Saved data entries
--- START ---

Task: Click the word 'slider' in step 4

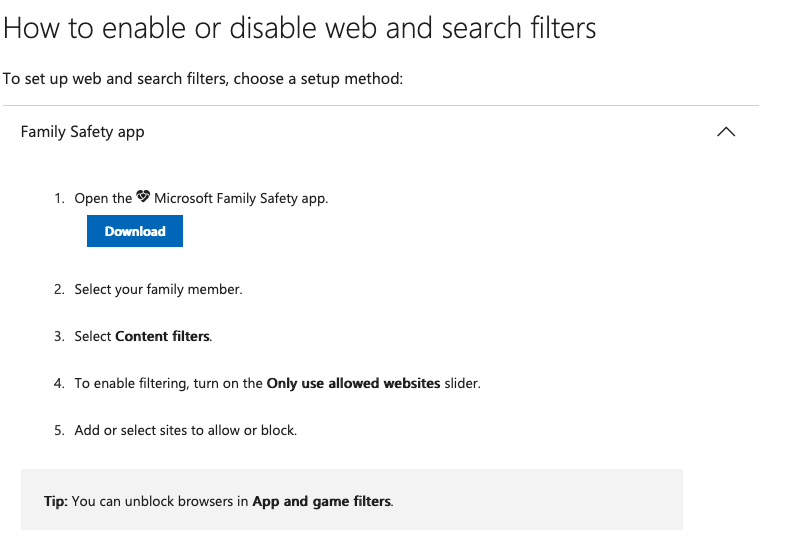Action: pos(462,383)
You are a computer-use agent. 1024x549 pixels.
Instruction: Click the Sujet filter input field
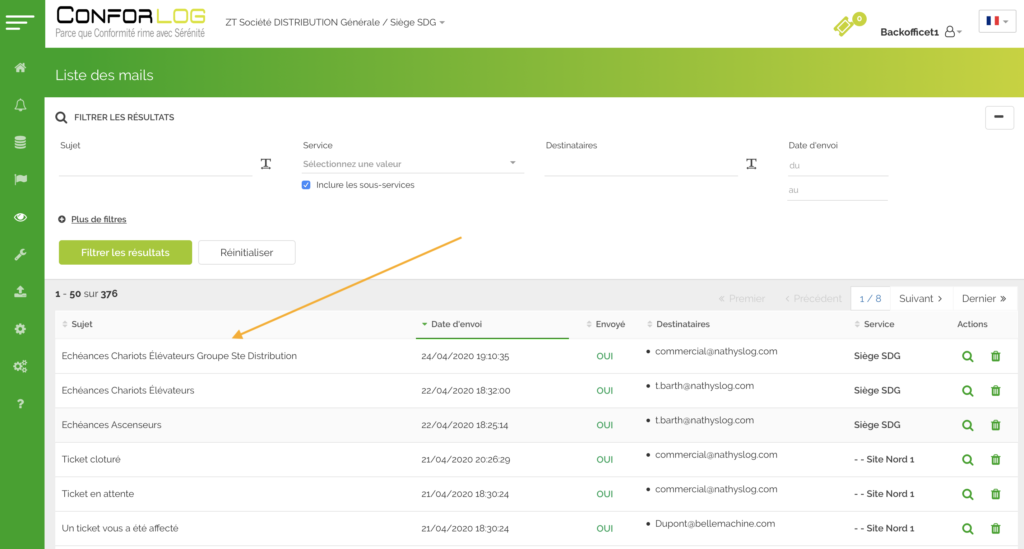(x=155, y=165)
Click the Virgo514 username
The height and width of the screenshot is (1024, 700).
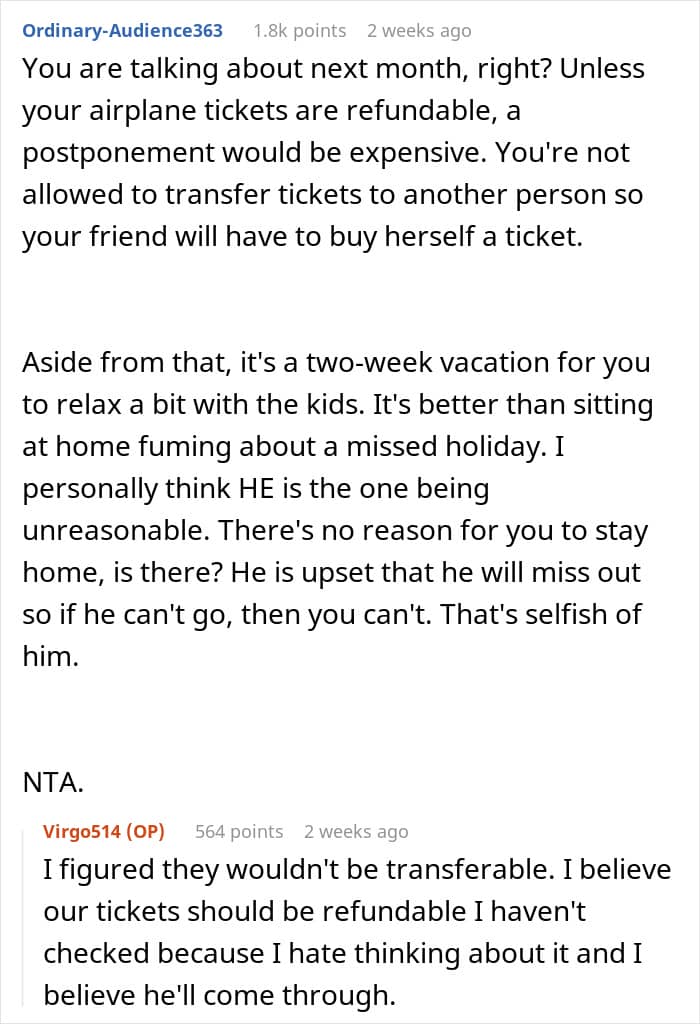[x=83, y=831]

--- END ---

- **Instructions to follow**: Please set down the lines from the one with "Instruction: Click the" to the end of the entries above, exactly as they are, and drop every picture.

- **Task result**:
Instruction: Click the Sujet filter input field
(x=155, y=165)
Click the Virgo514 username
The height and width of the screenshot is (1024, 700).
[x=83, y=831]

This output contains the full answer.